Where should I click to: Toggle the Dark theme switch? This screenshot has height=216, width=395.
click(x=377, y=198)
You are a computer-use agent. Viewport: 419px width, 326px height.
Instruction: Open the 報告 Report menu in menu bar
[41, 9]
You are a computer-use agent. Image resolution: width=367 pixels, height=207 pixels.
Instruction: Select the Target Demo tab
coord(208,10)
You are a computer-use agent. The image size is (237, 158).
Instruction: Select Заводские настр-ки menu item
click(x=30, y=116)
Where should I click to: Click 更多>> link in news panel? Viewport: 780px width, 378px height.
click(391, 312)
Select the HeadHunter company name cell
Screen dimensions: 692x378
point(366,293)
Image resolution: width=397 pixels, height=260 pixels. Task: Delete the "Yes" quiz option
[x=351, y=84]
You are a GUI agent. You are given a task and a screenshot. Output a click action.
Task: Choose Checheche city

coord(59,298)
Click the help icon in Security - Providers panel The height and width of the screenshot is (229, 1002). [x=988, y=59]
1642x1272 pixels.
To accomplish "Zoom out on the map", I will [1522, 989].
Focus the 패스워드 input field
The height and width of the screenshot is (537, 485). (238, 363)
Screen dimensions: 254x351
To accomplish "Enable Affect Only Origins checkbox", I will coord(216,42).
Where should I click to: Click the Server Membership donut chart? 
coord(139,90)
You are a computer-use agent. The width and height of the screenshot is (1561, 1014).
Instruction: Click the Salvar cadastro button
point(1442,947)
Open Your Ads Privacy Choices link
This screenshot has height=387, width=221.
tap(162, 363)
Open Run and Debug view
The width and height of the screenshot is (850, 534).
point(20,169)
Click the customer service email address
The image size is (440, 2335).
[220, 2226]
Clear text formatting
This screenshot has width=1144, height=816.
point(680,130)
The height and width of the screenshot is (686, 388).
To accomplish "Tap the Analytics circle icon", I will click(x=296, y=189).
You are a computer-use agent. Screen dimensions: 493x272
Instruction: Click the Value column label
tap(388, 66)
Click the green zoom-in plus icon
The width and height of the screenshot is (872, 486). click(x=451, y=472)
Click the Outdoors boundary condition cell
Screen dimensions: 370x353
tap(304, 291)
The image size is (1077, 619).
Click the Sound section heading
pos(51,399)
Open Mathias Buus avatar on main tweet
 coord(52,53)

## WRITTEN EXERCISE:
Can you give all of the material above as a JSON list of strings, with one string per line and the blank lines left out?

## FINISHED ANSWER:
[
  "Where should I click to: Toggle the Dark theme switch? This screenshot has height=216, width=395.",
  "click(x=377, y=198)",
  "You are a computer-use agent. Viewport: 419px width, 326px height.",
  "Instruction: Open the 報告 Report menu in menu bar",
  "[41, 9]",
  "You are a computer-use agent. Image resolution: width=367 pixels, height=207 pixels.",
  "Instruction: Select the Target Demo tab",
  "coord(208,10)",
  "You are a computer-use agent. The image size is (237, 158).",
  "Instruction: Select Заводские настр-ки menu item",
  "click(x=30, y=116)",
  "Where should I click to: Click 更多>> link in news panel? Viewport: 780px width, 378px height.",
  "click(391, 312)",
  "Select the HeadHunter company name cell",
  "Screen dimensions: 692x378",
  "point(366,293)",
  "Image resolution: width=397 pixels, height=260 pixels. Task: Delete the \"Yes\" quiz option",
  "[x=351, y=84]",
  "You are a GUI agent. You are given a task and a screenshot. Output a click action.",
  "Task: Choose Checheche city",
  "coord(59,298)",
  "Click the help icon in Security - Providers panel The height and width of the screenshot is (229, 1002). [x=988, y=59]",
  "1642x1272 pixels.",
  "To accomplish \"Zoom out on the map\", I will [1522, 989].",
  "Focus the 패스워드 input field",
  "The height and width of the screenshot is (537, 485). (238, 363)",
  "Screen dimensions: 254x351",
  "To accomplish \"Enable Affect Only Origins checkbox\", I will coord(216,42).",
  "Where should I click to: Click the Server Membership donut chart? ",
  "coord(139,90)",
  "You are a computer-use agent. The width and height of the screenshot is (1561, 1014).",
  "Instruction: Click the Salvar cadastro button",
  "point(1442,947)",
  "Open Your Ads Privacy Choices link",
  "This screenshot has height=387, width=221.",
  "tap(162, 363)",
  "Open Run and Debug view",
  "The width and height of the screenshot is (850, 534).",
  "point(20,169)",
  "Click the customer service email address",
  "The image size is (440, 2335).",
  "[220, 2226]",
  "Clear text formatting",
  "This screenshot has width=1144, height=816.",
  "point(680,130)",
  "The height and width of the screenshot is (686, 388).",
  "To accomplish \"Tap the Analytics circle icon\", I will click(x=296, y=189).",
  "You are a computer-use agent. Screen dimensions: 493x272",
  "Instruction: Click the Value column label",
  "tap(388, 66)",
  "Click the green zoom-in plus icon",
  "The width and height of the screenshot is (872, 486). click(x=451, y=472)",
  "Click the Outdoors boundary condition cell",
  "Screen dimensions: 370x353",
  "tap(304, 291)",
  "The image size is (1077, 619).",
  "Click the Sound section heading",
  "pos(51,399)",
  "Open Mathias Buus avatar on main tweet",
  " coord(52,53)"
]